Many conditions part of approval
The Federal Communications Commission approved Comcast Corp.'s deal to acquire control of NBC Universal from General Electric Co. on Tuesday, setting the stage for the cable giant to complete its acquisition shortly.
According to Amy Schatz at wsj.com, the Justice Department is expected to also approve the deal as early as Tuesday with conditions aimed at preventing the cable giant from stifling competition in the pay-television and online video markets.
FCC commissioners approved the deal Tuesday on a 4-1 vote, with Democratic FCC Commissioner Michael Copps voting against the deal. Mr. Copps is a vocal opponent of increased media consolidation and he maintained the Comcast-NBC combination wasn't in the public's best interest.
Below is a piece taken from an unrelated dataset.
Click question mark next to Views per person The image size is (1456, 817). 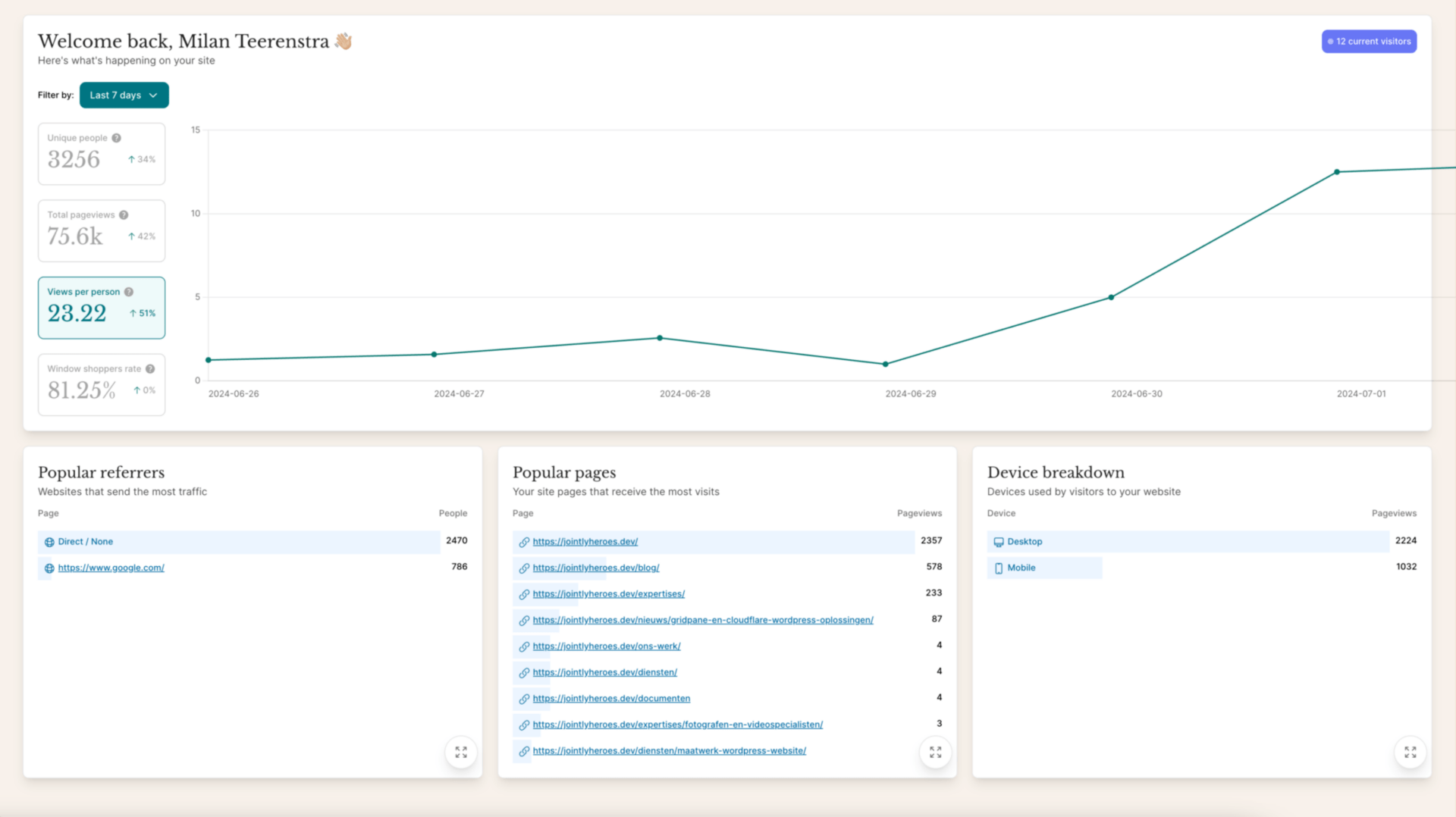coord(129,292)
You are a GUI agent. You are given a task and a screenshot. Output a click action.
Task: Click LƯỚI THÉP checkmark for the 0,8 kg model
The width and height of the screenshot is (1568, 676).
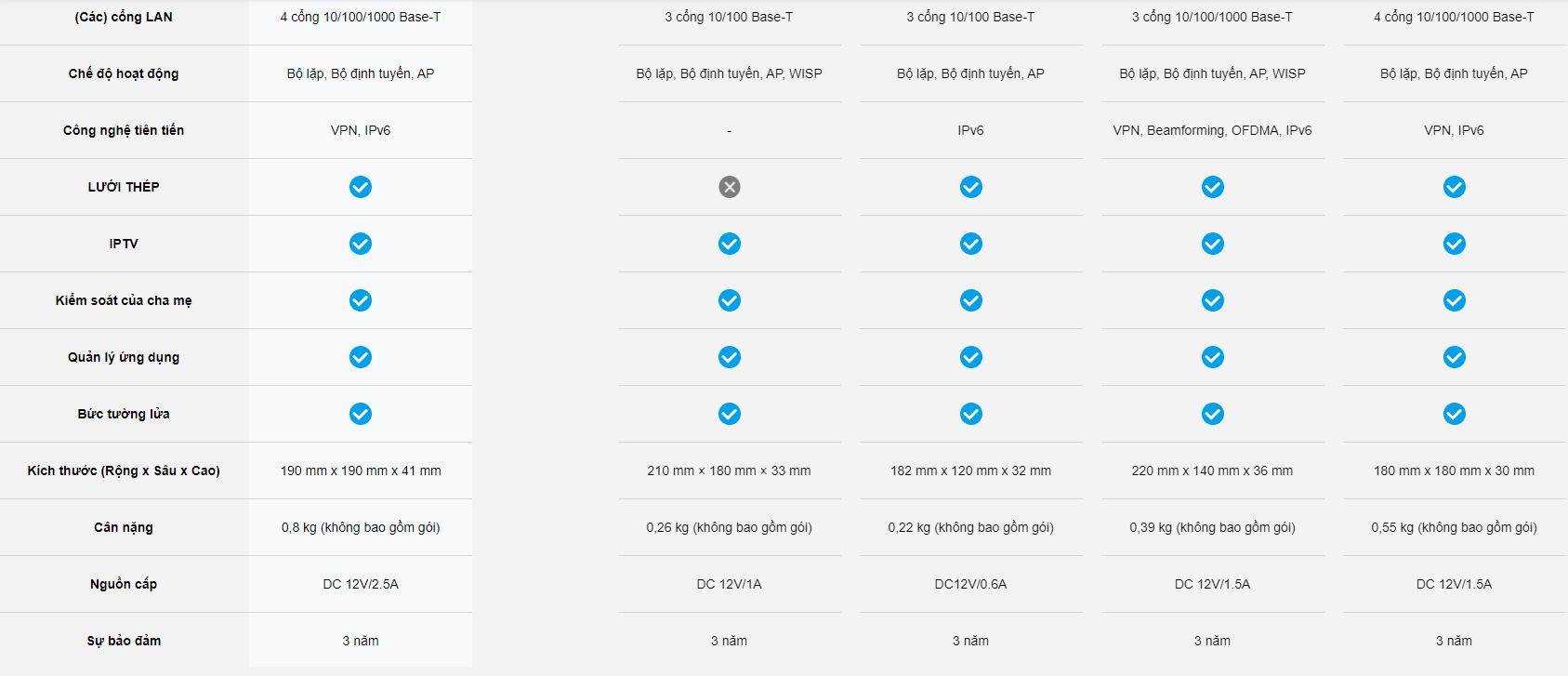click(361, 187)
The FCC imposed a variety of conditions on the deal designed to prevent Comcast from denying NBC programming and Comcast regional sports networks from its pay-TV and online competitors. The nation's largest cable company will be required to set aside a number of channels for independent programmers and agreed to keep NBC network programming on free over-the-air TV stations.
Comcast is also barred from favoring its own online programming over competitors and the company agreed to abide by the FCC's new "net neutrality" rules -- which would bar the company from deliberately blocking websites or slowing broadband traffic -- for seven years. The cable giant will be required to live under the net neutrality rules even if a federal appeals court ultimately throws them out, which is a possibility.
Many of the conditions that are part of the FCC's approval came from voluntary concessions Comcast has made over the past few months in hopes of getting the deal approved.
The company agreed to air more children's programming, limit interactive advertisements for children and offer stand-alone Internet access for $49.95 a month. It promised to adopt a hands-off approach to the NBC News division.